**Document:**
▶
Hi,
I am looking to find someone whom is an expert in SolidWorks Simulation FEA to possibly help me out with this problem I am trying to solve.
To provide some background on what I am doing and the issue I am facing:
I am working on preparing engineering design packages according to API 6A Specification for 5,000, 10,000, and 15,000 psi flanges of various sizes. The mating faces are slightly different when you get to pressures of 10,000 psi and above and thus have a raised face rather than just a flat face. However, running the FEA should be the same setup for both styles and only the hand calculations are somewhat different due to the lower pressure flat face flanges having a standoff (gap) between the flanges upon makeup vs. the raised faces being made up until they virtually touch.
Below are snapshots to give you an idea of this:
3D Assembly of Raised Face Flange without Bolts, Exploded View, and Section View of Exploded View
API 10,000 psi (Raised Face) Flange Prior to Bolt Makeup: Gap Between Flanges = 1/8 inches
Note: BX Style Gasket is Somewhat Oversized by .046 inch to Provide a Pressure Energized Seal Upon Bolt Makeup
API 10,000 psi (Raised Face) Flange After Bolt Makeup: Gap = 3/64 inches
(Not Full Makeup Which Occurs After Pressuring Up Which Results in No Gap)
◀
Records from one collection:
▶
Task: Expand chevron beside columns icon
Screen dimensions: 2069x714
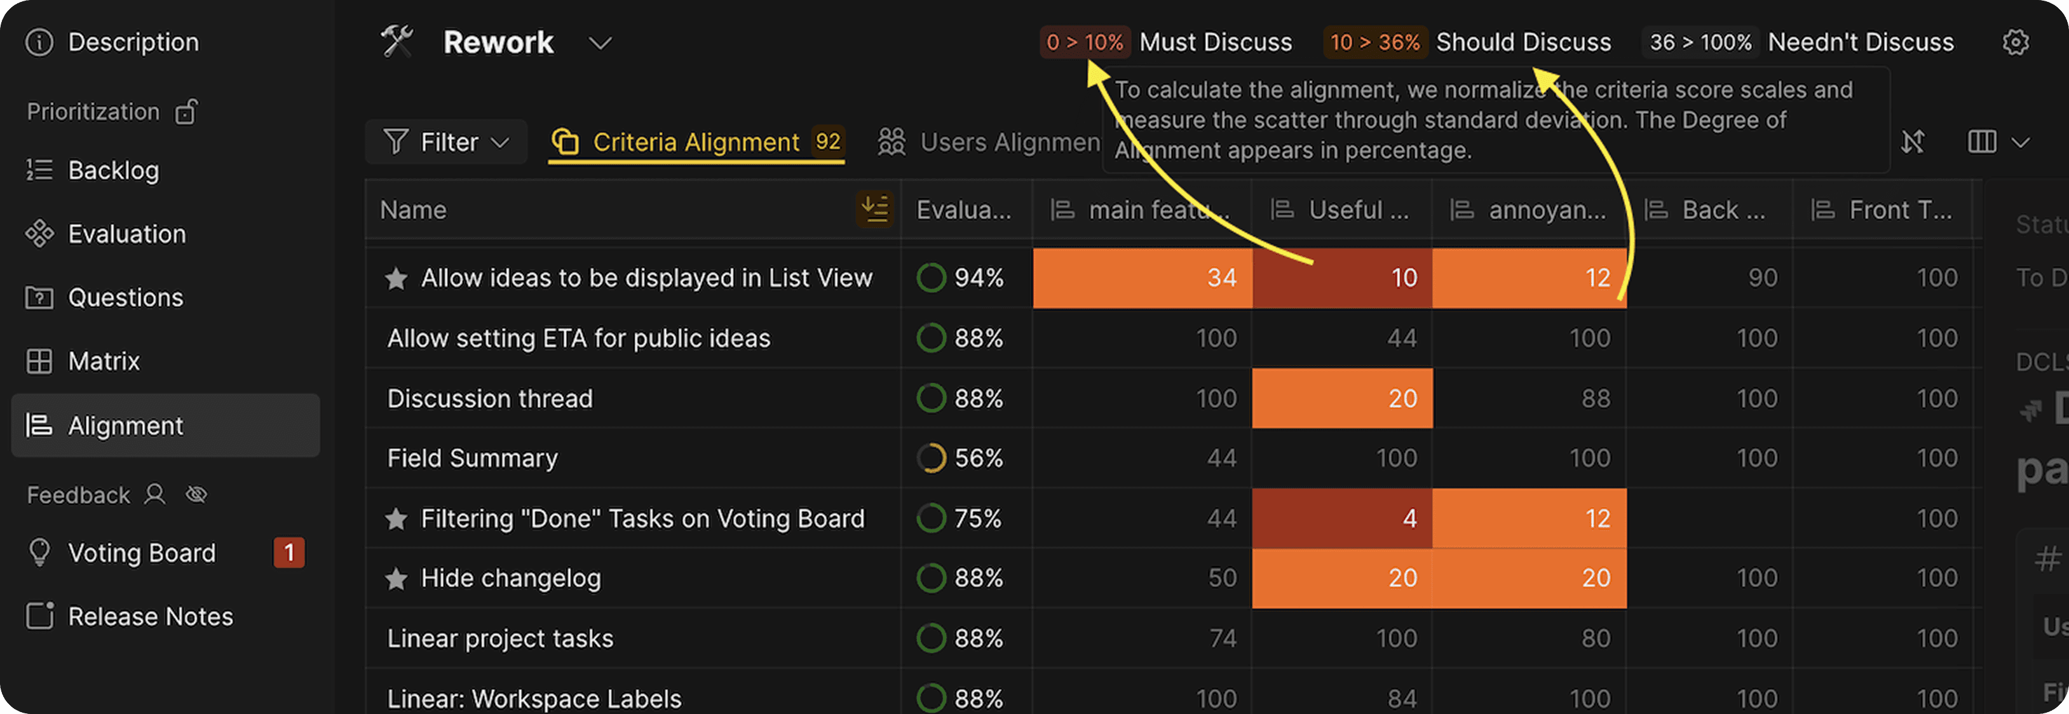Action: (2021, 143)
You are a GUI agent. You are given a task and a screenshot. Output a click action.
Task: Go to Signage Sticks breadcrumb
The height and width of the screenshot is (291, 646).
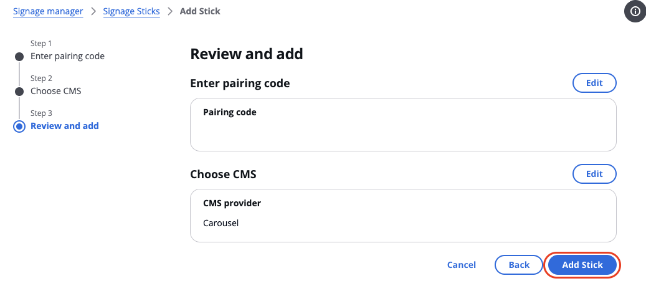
◀
**Problem 1:**
Answer these questions from the forum post:
(a) What gap between the flanges is given for the 10,000 psi raised face flange before bolt makeup?
(b) By how much is the BX style gasket oversized?
(c) For which pressure ratings are the engineering design packages being prepared?
**Problem 2:** Please list every flange pressure rating named in the forum post.
**Problem 3:**
Decide whether each statement agrees with the forum post, quoting the words that settle it:
(a) The FEA setup differs between raised face and flat face flanges.
(b) The lower pressure flat face flanges have a gap between the flanges upon makeup.
(c) The 3/64 inch gap after bolt makeup represents full makeup.

**Complete output 1:**
(a) 1/8 inches
(b) .046 inch
(c) 5,000, 10,000, and 15,000 psi

**Complete output 2:**
5,000 psi
10,000 psi
15,000 psi

**Complete output 3:**
(a) No: "running the FEA should be the same setup for both styles"
(b) Yes: "the lower pressure flat face flanges having a standoff (gap) between the flanges upon makeup"
(c) No: "Not Full Makeup Which Occurs After Pressuring Up Which Results in No Gap"